ISLAMABAD -- A Chinese tourist held hostage for more than a year by the Taliban in Pakistan has been freed by the country's security forces and intelligence agencies, authorities said.

China's state-run Xinhua News Agency identified the hostage as Hong Xudong, who was abducted in May 2014 near the northwestern Pakistani city of Dera Ismail Khan. Hong, who is from central China's Hubei province, had entered the country from India and had been travelling around Pakistan by bicycle.

Pakistani Interior Minister Chaudhry Nisar Ali Khan announced the rescue of a Chinese hostage late Sunday night, without naming Hong. Xinhua, citing a statement from the Chinese Embassy in Islamabad, said Hong was rescued Saturday and handed over to their diplomats on Sunday, without elaborating.

"Our intelligence agencies are proud of rescuing the captive," Khan said. "Chinese authorities, whenever we meet, would always ask about the captive. Thank God now we have him."

The kidnapping was claimed by a splinter group of the Pakistani Taliban. A video released in May showed a man identified as Hong asking the Chinese government to honour his kidnappers' unspecified ransom demands.

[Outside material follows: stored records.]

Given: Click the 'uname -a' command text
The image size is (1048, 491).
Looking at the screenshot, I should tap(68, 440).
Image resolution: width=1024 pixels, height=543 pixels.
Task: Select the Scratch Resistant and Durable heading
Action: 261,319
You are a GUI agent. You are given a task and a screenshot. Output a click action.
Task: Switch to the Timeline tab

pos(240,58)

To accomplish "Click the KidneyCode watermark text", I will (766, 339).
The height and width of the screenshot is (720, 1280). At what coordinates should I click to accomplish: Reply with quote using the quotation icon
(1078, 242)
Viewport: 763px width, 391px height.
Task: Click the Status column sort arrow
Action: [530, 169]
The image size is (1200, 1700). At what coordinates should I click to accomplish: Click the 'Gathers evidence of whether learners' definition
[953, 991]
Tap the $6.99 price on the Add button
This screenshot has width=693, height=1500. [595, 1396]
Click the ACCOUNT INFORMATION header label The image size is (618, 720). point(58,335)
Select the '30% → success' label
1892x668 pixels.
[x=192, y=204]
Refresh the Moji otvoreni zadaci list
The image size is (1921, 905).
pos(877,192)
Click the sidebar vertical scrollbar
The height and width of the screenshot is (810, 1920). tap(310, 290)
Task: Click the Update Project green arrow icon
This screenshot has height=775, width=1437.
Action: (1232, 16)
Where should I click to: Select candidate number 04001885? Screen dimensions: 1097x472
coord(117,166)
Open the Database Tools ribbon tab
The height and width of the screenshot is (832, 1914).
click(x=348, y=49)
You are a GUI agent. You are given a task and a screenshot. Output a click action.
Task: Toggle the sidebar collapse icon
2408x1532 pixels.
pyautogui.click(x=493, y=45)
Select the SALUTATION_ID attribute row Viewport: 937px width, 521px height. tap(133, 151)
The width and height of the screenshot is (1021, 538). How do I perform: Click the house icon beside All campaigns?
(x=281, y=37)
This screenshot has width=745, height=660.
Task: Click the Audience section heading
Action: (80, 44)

The Pakistani Taliban have killed tens of thousands of people in Pakistan over the last decade. Security forces have been aggressively targeting militants since a Taliban attack on a military school in Peshawar killed 150 people, mostly children. Over 300 suspected members of different banned groups have been detained in recent days in central Pakistan, counterterrorism officer Shabana Saif said.

Meanwhile Monday, the army said soldiers killed six militants in the North Waziristan tribal region's Shawal area, while a lieutenant colonel and a soldier also were killed.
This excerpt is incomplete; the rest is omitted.